• [Data]:
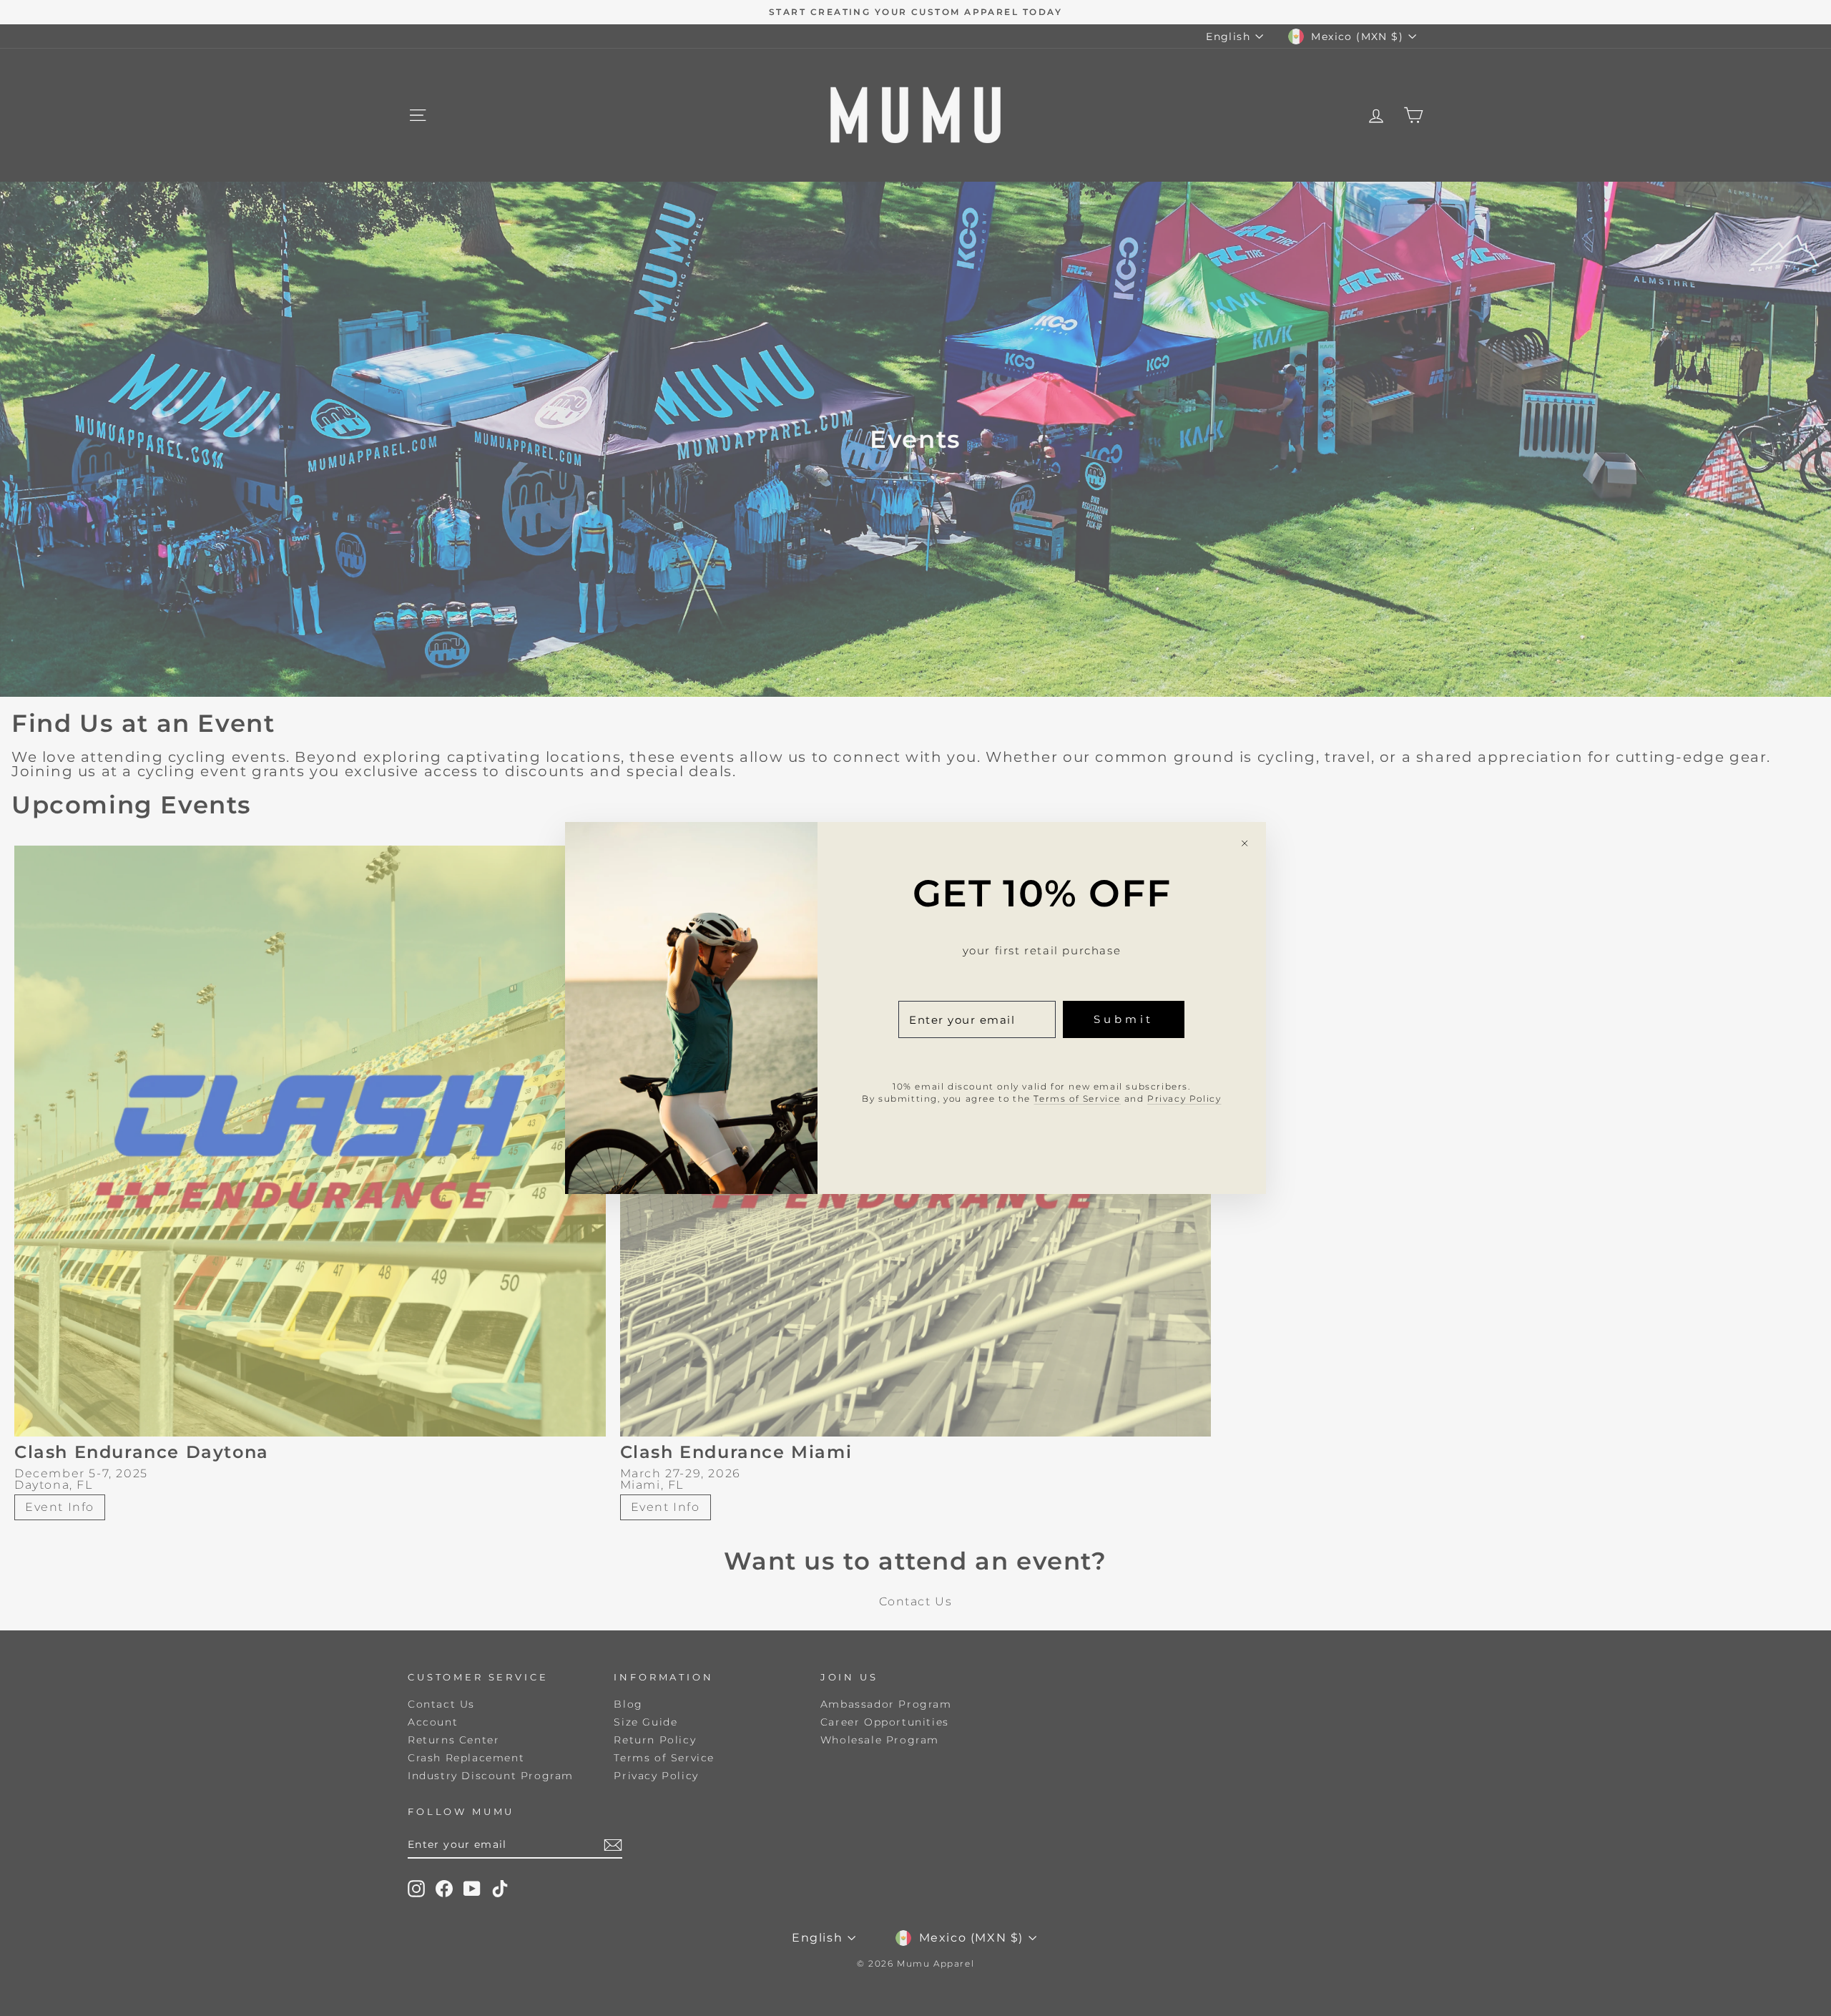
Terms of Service (1077, 1098)
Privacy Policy (1184, 1098)
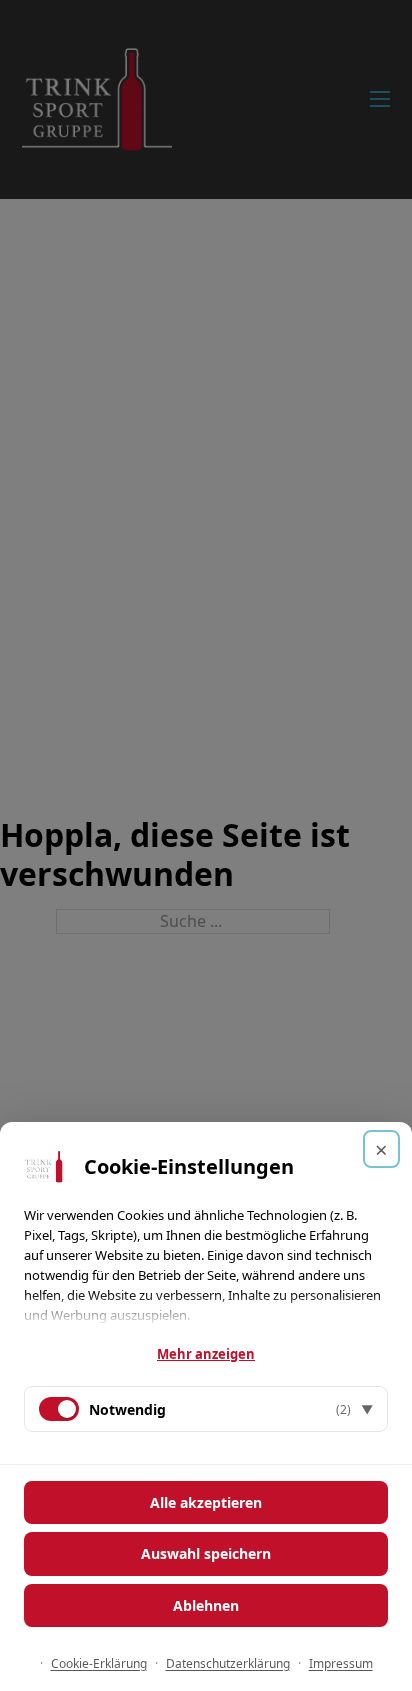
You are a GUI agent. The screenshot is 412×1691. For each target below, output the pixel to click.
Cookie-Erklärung (99, 1663)
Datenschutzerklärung (228, 1663)
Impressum (341, 1663)
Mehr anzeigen (206, 1354)
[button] (206, 1409)
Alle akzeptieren (206, 1502)
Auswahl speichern (206, 1553)
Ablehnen (206, 1605)
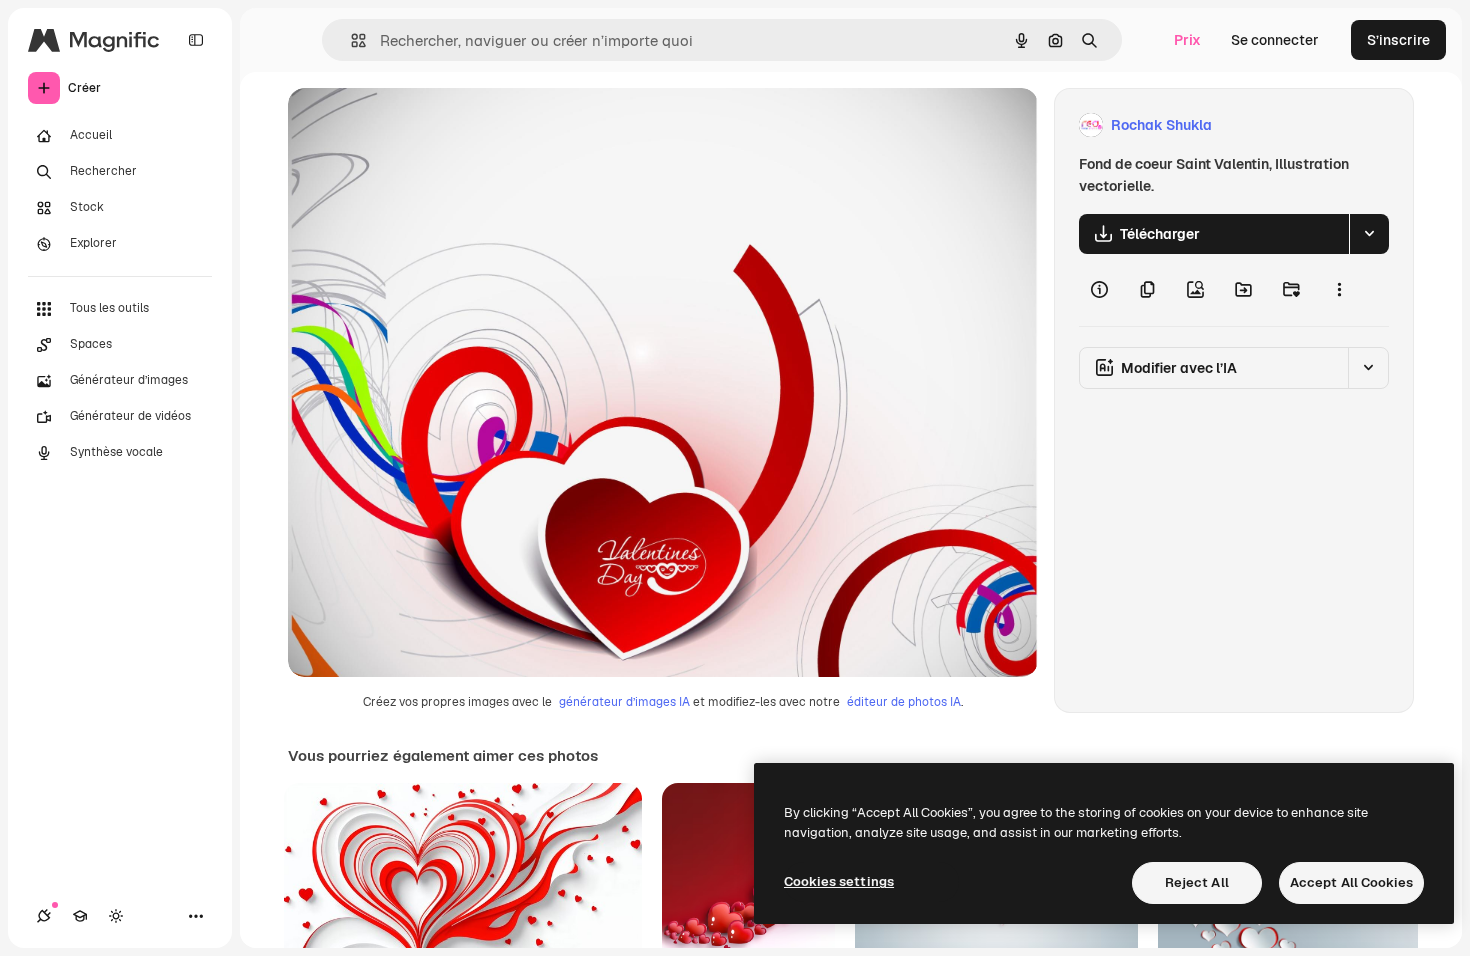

• [Work to be completed]: All lines above are to be restated word for word, with pictures excluded.

• [The answer]:
Terms of Service (1077, 1098)
Privacy Policy (1184, 1098)
You are a GUI agent. The screenshot is 412×1691. For each target below, output the pixel to click.
Cookie-Erklärung (99, 1663)
Datenschutzerklärung (228, 1663)
Impressum (341, 1663)
Mehr anzeigen (206, 1354)
[button] (206, 1409)
Alle akzeptieren (206, 1502)
Auswahl speichern (206, 1553)
Ablehnen (206, 1605)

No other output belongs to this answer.